:: Excerpt to read ::
__________
So, we run this and verify that 1) all floats are transcoded losslessly and 2) the ftoa is much shorter than printf‘s. Or is it?

*
* *

After a few hours of running the program (it takes a little more than 6 hours on my computer at home), the results are somewhat disappointing. First, it does transcode all floats correctly. But it doesn’t shorten the representation significantly.

Using GCC (and ICC), you get that the average representation length out of ".8e" without tweaking is 14.5 digits (including signs and exponents). Using ftoa (and fd_strip), the representation is shortened to 13.53 digits on average, an average saving of 0.96, which is far from fantastic.

With visual studio, the savings are a bit better, but clearly not supercalifragilisticexpialidocious either: from an average of 15.5 digits, it reduces to 13.6, an average saving of 1.9 digit.

With doubles, the results are quite similar. On GCC (and ICC) you start with an average length of 23.2, and of 22.5 after “simplification”. For double, you have to use ".16e" to get losslessness.

*
* *

So, it turns out that it was a lot of work for nothingnot much. On the bright side, we figured out that 7 digits aren’t always enough to save floats in text and get them back losslessly; while the documentation says it should be only seven. Maybe it’s a platform-specific artifact, maybe not; anyway, it’s much better to save numbers losslessly than saving them so that they are merely pretty to look at.

Acknowledgements

I would like to thank my friend Mathieu for running the experiments (and help debug) on Visual Studio Express 2008. The help is greatly appreciated, as I didn’t have a Windows+Visual Studio machine at hand at the time of writing.

### 8 Responses to Failed Experiment

1. Chris Chiesa says:

I haven’t read this entire thing — I’m looking at it at work, and it’s long, so I’m saving it on my “to be read later” list — but I do have one thing to say after looking at just your first few examples.
__________
:: Requirements ::
- a) Can you copy the float-conversion excerpt word for word, starting with "With doubles, the" and going on through "to look at."?
- b) Do these statements agree with the float-conversion excerpt? Give yes or no for each, with the deciding words of the excerpt quoted exactly. (i) With GCC, the ftoa representation averages 13.53 digits. (ii) The program finishes in under an hour. (iii) For doubles, ".8e" is enough to get losslessness.
__________
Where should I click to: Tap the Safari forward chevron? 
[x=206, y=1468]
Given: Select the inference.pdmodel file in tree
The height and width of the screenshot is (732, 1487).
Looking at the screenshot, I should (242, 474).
__________
:: Answers for the tasks ::
- a)
With doubles, the results are quite similar. On GCC (and ICC) you start with an average length of 23.2, and of 22.5 after “simplification”. For double, you have to use ".16e" to get losslessness.

*
* *

So, it turns out that it was a lot of work for nothingnot much. On the bright side, we figured out that 7 digits aren’t always enough to save floats in text and get them back losslessly; while the documentation says it should be only seven. Maybe it’s a platform-specific artifact, maybe not; anyway, it’s much better to save numbers losslessly than saving them so that they are merely pretty to look at.

- b)
(i) Yes: "Using ftoa (and fd_strip), the representation is shortened to 13.53 digits on average"
(ii) No: "it takes a little more than 6 hours on my computer at home"
(iii) No: "For double, you have to use ".16e" to get losslessness."